Wednesday, September 10, 2025

Manifestations

The only two things in a computer are code and data.

Code is a list of instructions for a computer to follow. Data is a symbolic encoding of bits that represents something else.

In the simplest of terms, code is a manifestation of what a programmer knew when they wrote it. It’s a slight over-simplification, but not too far off.

More precisely, some code and some configuration data come directly from a programmer’s understanding.

There could be generated code as well. But in an oddball sense, the code that generated that code was the manifestation, so it is still there.

Any data in the system that has not been ‘collected’ is configuration data. It was understood and placed there by someone.

These days, most code comes from underlying dependencies. Libraries, frameworks, other systems, and products. Interactions with these are glued into the code. The glue code is the author’s understanding, and the dependency code is the understanding of all of the other authors who worked on it.

Wherever and however we boil it down, it comes down to something that some person understood at some point. Code does not spontaneously generate. At least not yet.

The organization and quality of the code come directly from its author. If they are disorganized, the code is disorganized. If they are confused, the code is confused. If they were rushed, the code is weak. The code is what they understand and are able to assemble as instructions for the computer to follow.

Computers are essentially deterministic machines, but the output of code is not guaranteed to be deterministic.
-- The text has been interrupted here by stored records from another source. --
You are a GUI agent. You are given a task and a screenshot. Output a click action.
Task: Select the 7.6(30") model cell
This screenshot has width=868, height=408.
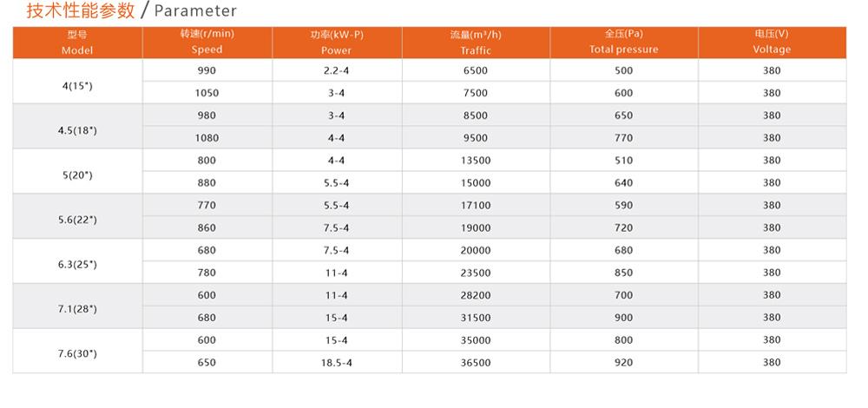click(77, 354)
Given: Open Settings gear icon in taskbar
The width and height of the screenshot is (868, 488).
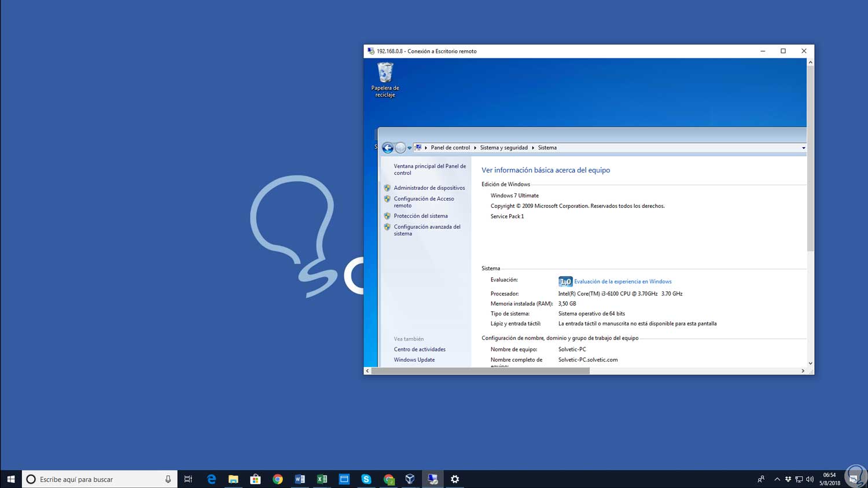Looking at the screenshot, I should click(x=455, y=479).
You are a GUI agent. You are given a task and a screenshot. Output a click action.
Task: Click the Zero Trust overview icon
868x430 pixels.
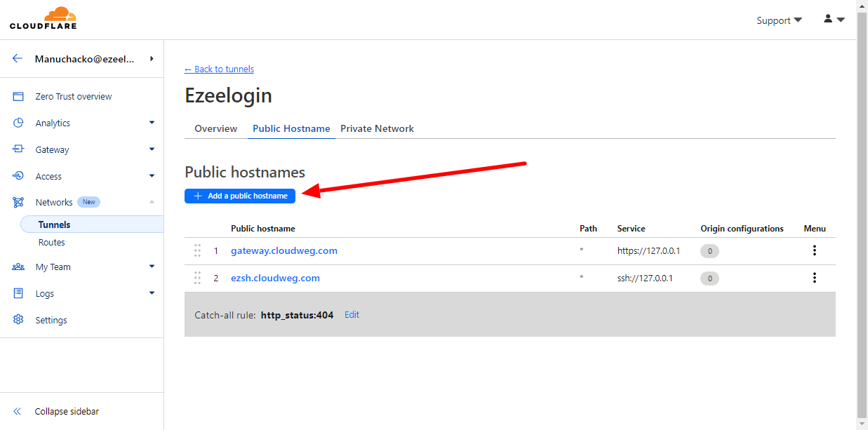click(x=19, y=96)
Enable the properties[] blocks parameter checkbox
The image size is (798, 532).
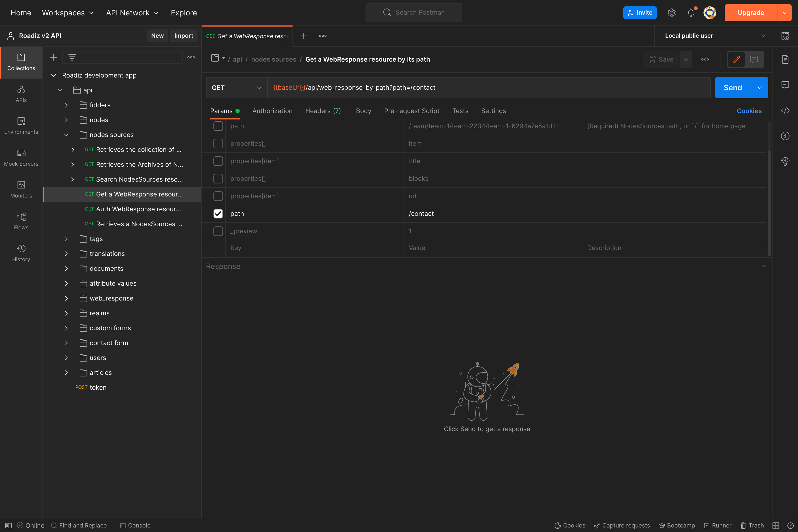pyautogui.click(x=218, y=178)
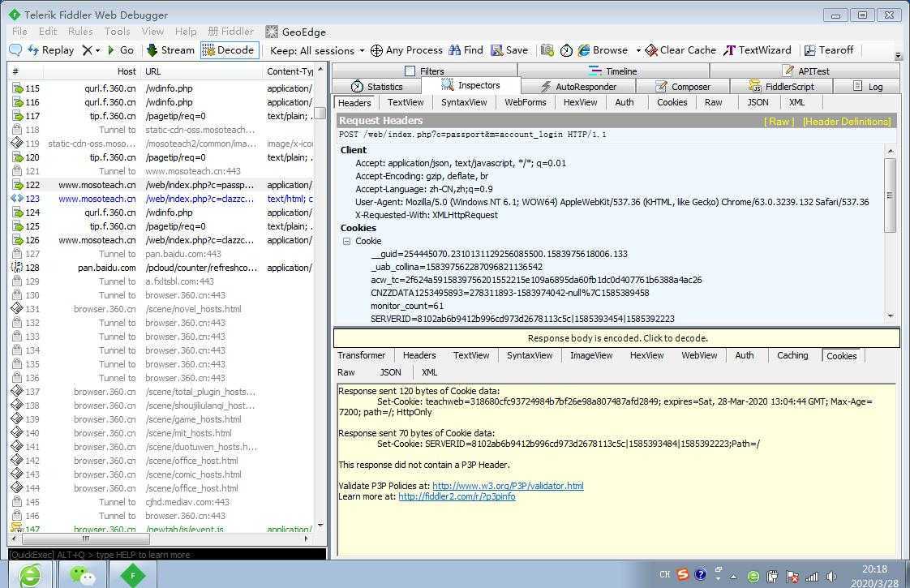Click the Save sessions toolbar button
This screenshot has height=588, width=910.
tap(509, 50)
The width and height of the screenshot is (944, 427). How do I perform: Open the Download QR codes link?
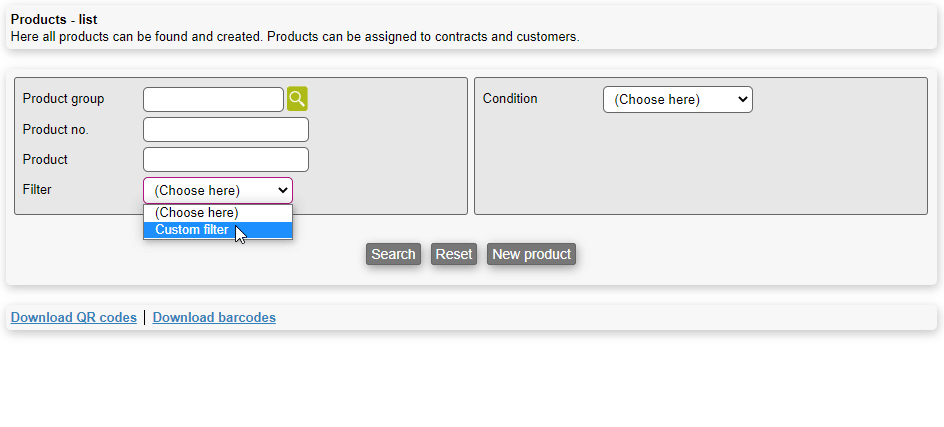73,317

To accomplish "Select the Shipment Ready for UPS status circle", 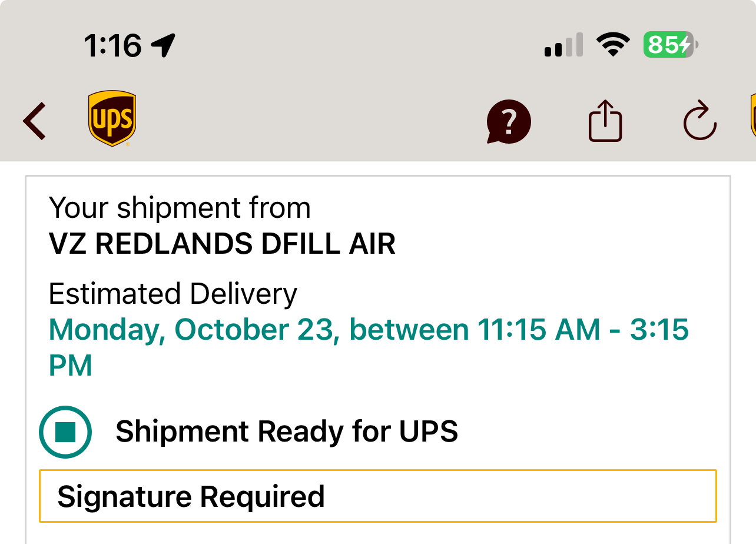I will (x=65, y=432).
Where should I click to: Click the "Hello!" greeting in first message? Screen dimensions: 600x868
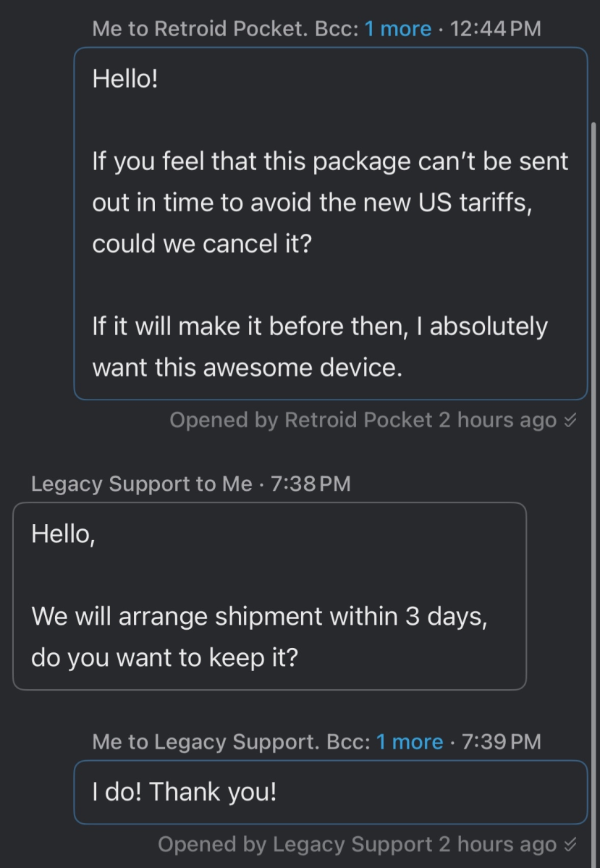pyautogui.click(x=125, y=78)
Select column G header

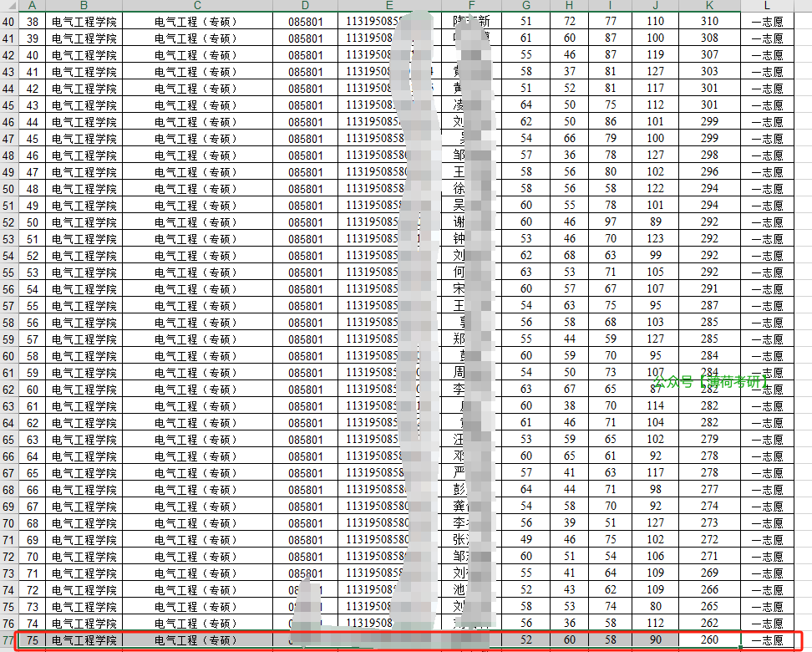(x=525, y=6)
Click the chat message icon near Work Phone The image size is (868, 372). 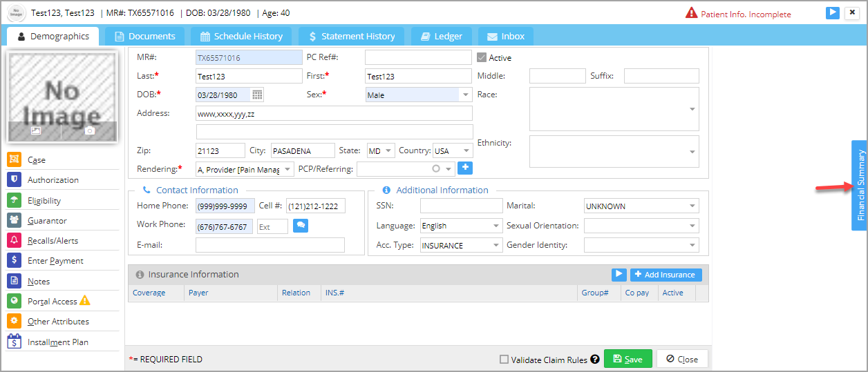(x=301, y=226)
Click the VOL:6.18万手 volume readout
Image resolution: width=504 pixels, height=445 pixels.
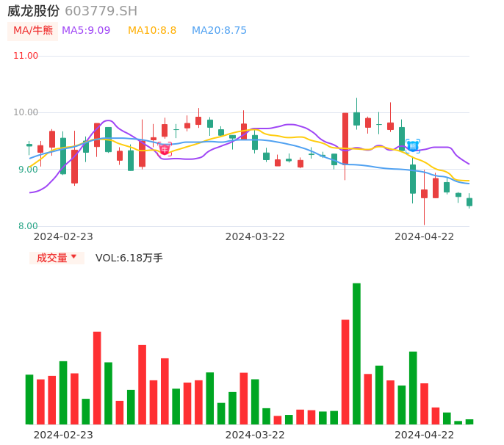(x=129, y=258)
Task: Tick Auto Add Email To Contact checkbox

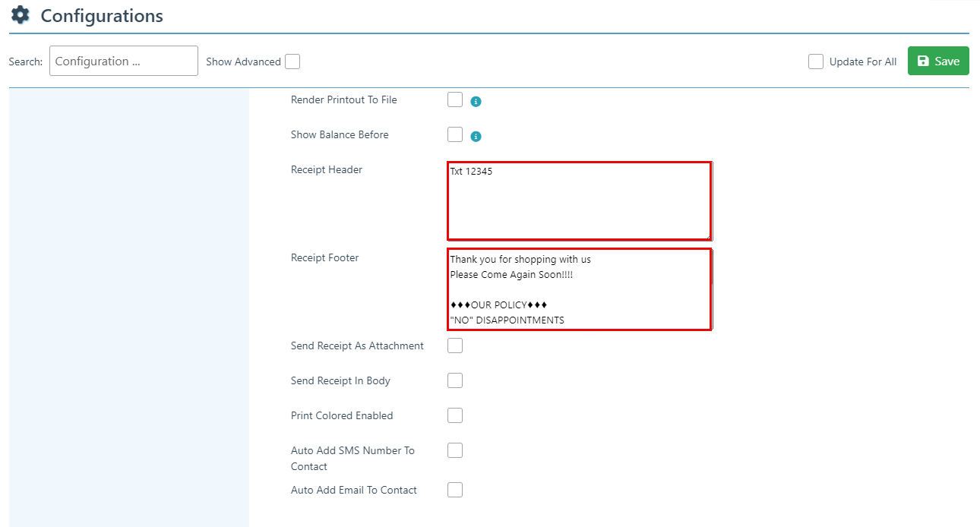Action: (x=455, y=490)
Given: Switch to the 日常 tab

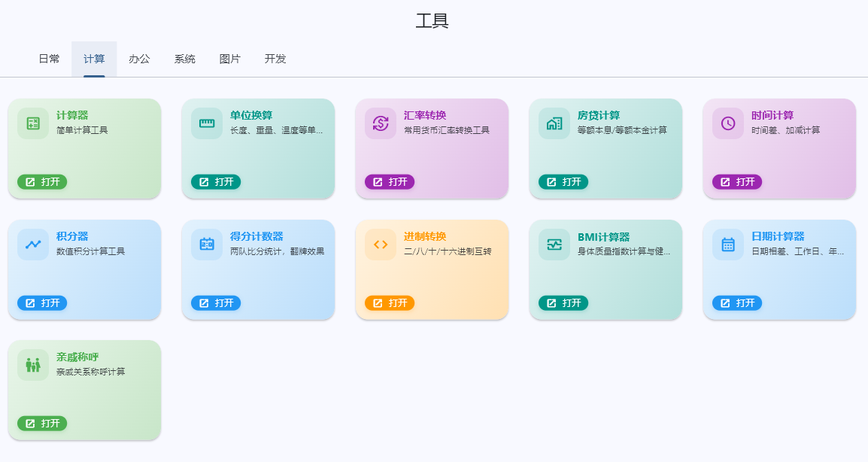Looking at the screenshot, I should [50, 59].
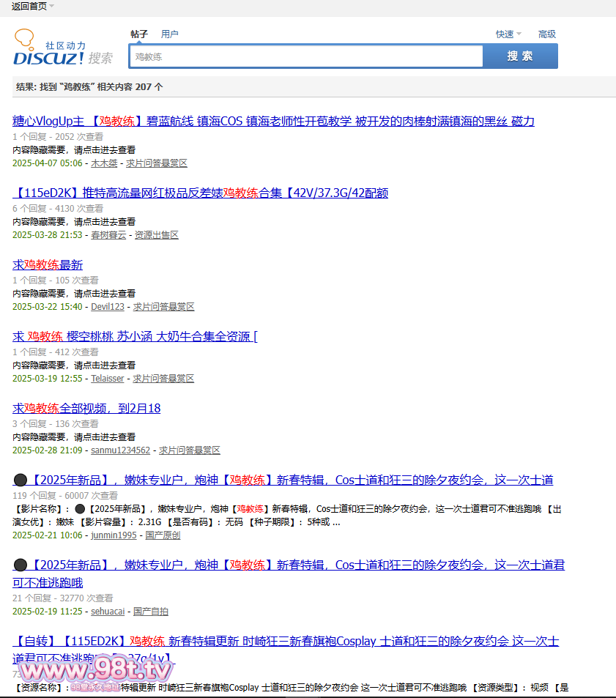Switch to the 帖子 search tab

tap(139, 34)
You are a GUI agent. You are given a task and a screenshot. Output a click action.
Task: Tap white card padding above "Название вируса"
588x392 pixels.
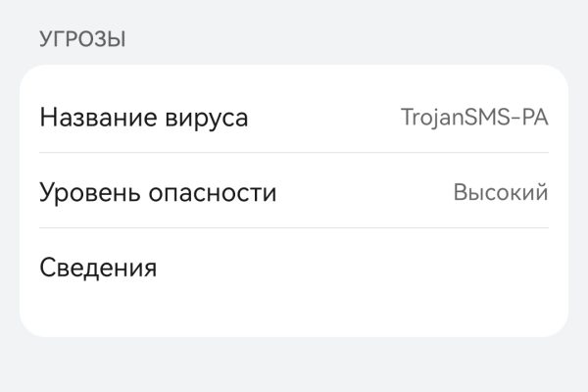(x=294, y=78)
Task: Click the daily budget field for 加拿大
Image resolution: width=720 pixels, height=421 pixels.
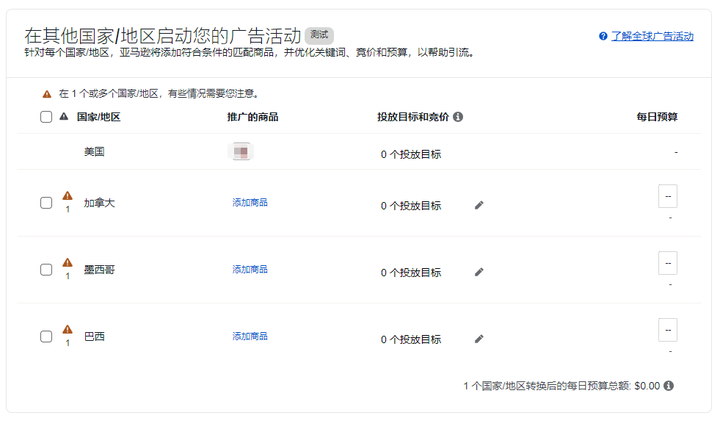Action: pyautogui.click(x=667, y=196)
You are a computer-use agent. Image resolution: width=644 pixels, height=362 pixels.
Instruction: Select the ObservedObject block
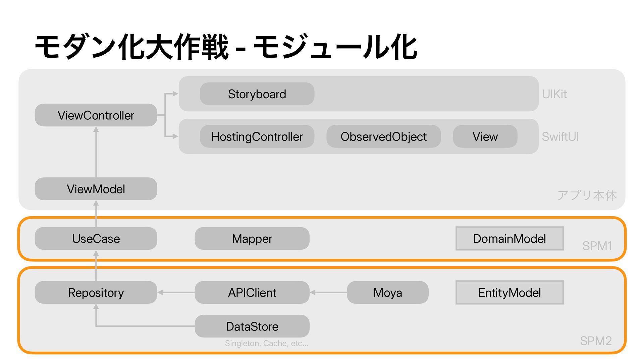(x=383, y=136)
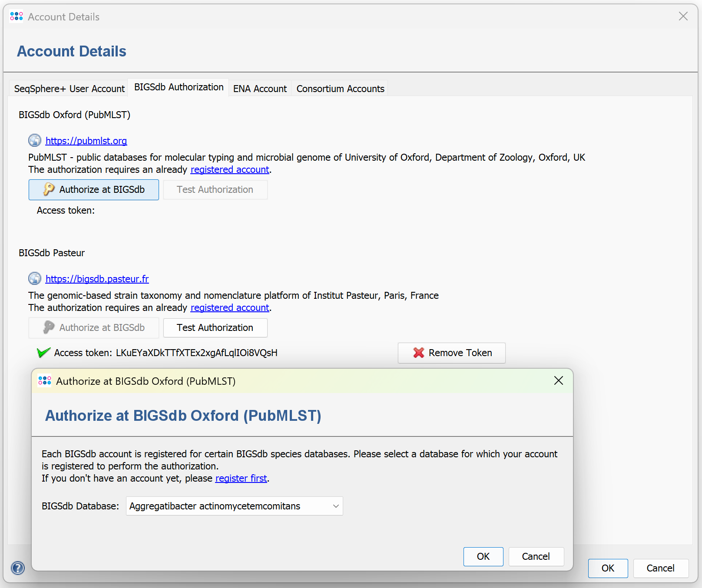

There are plenty of direct and indirect ways of injecting non-determinism into code. Determinism is a highly valuable property; you really want it in code, where possible, because it is the anchor property for nearly all users' expectations. If the author does not understand how to do this, the code will not be deterministic, and it is far too easy to make mistakes.

That code is so closely tied to the understandings of its authors that it has a lot of ramifications. The most obvious is that if you do not know something, you cannot write code to accomplish it. You can’t because you do not know what that code should be.

You can use code from someone else who knows, but if there are gaps in their knowledge or it doesn’t quite apply to your situation, you cannot really fix it. You don’t know how to fix it. You can patch over the bad circumstances that you’ve found, but if they are just a drop in a very large bucket, they will keep flowing.

As a consequence, the combined output from a large group of novice programmers will not exceed their individual abilities. It doesn’t matter how many participate; it is capped by understanding. They might be able to glue a bunch of stuff together, as learning how to glue things is a lesser skill than coding them, but all of the risks associated with those dependencies are still there and magnified by the lack of knowledge.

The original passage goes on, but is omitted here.